- [Written request]: Copy the listing below line for line, with every character unchanged, and leave out the pictures.

- [Provided data]:
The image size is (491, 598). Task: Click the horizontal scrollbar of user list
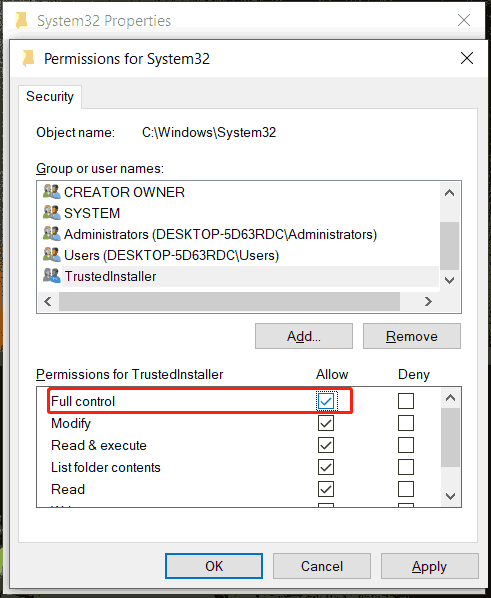229,302
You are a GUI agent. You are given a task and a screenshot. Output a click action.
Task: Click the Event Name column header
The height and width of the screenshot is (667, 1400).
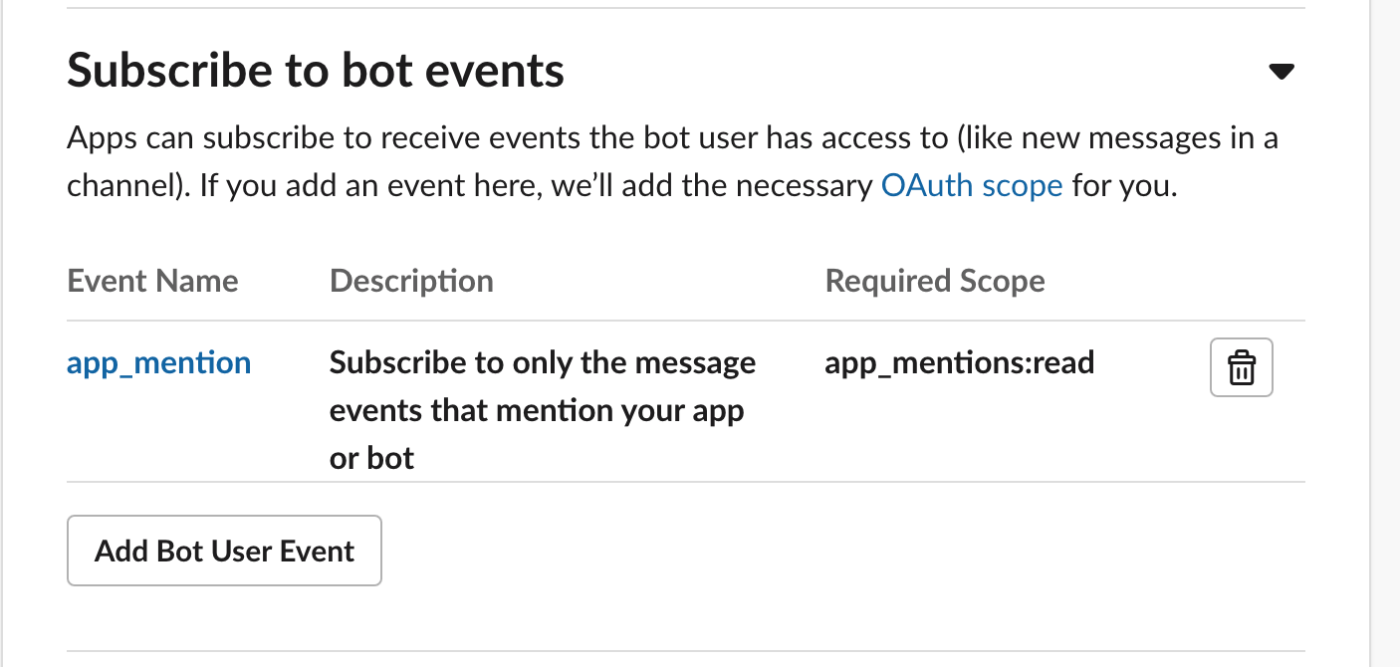click(153, 281)
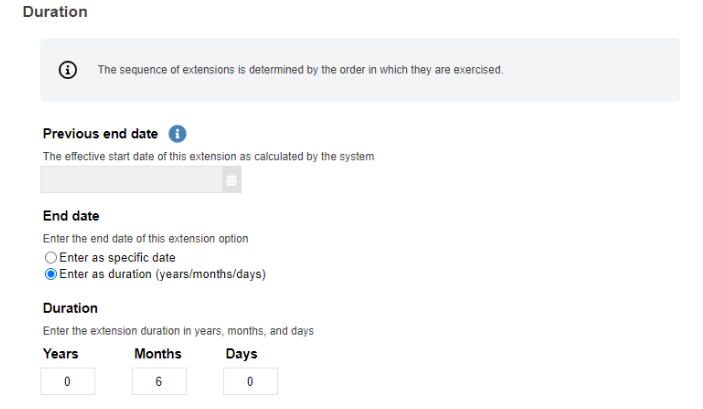Screen dimensions: 703x409
Task: Click the 'Months' column label
Action: click(x=157, y=354)
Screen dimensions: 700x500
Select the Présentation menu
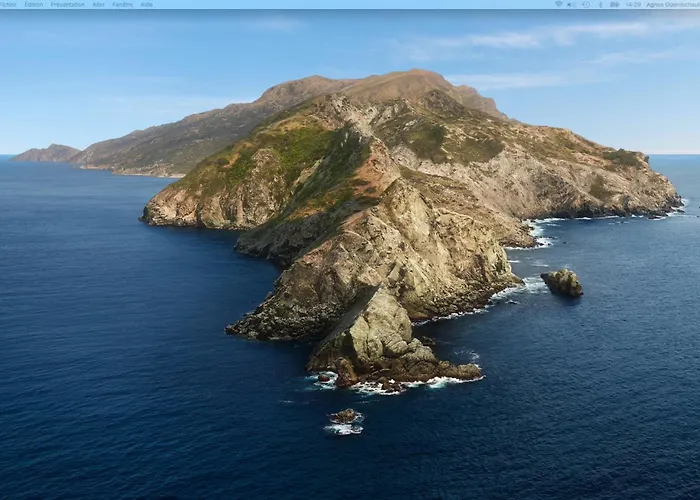click(x=68, y=4)
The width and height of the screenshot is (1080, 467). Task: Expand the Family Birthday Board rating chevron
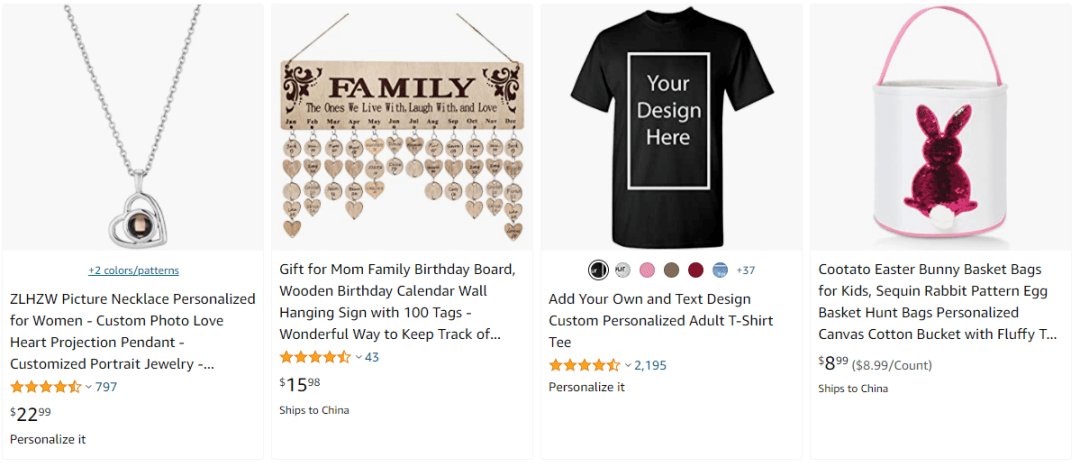point(358,357)
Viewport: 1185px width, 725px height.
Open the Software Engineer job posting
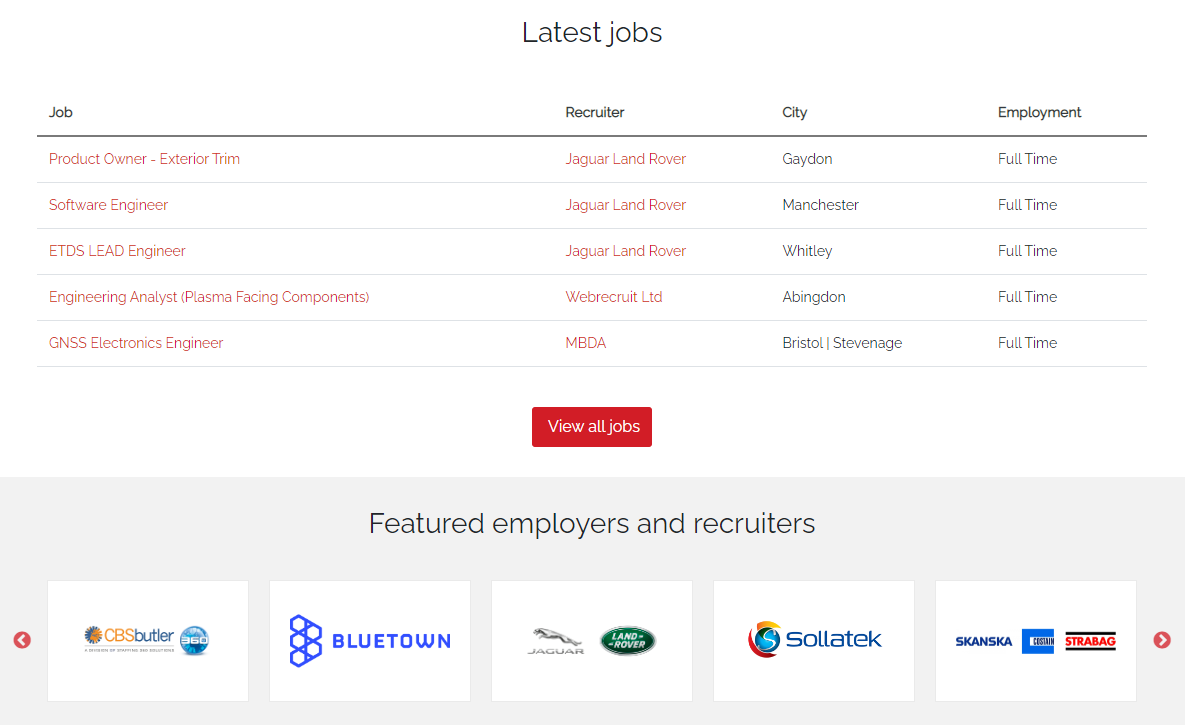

- [Full solution]:
The image size is (491, 598). Task: Click the horizontal scrollbar of user list
229,302
You are a GUI agent. You are given a task and a screenshot. Output a click action.
Task: Click the Event Name column header
The height and width of the screenshot is (667, 1400).
click(153, 281)
Screen dimensions: 703x409
Task: Click the 'Months' column label
Action: click(x=157, y=354)
Screen dimensions: 700x500
Select the Présentation menu
click(x=68, y=4)
The width and height of the screenshot is (1080, 467). Task: Expand the Family Birthday Board rating chevron
point(358,357)
Viewport: 1185px width, 725px height.
Open the Software Engineer job posting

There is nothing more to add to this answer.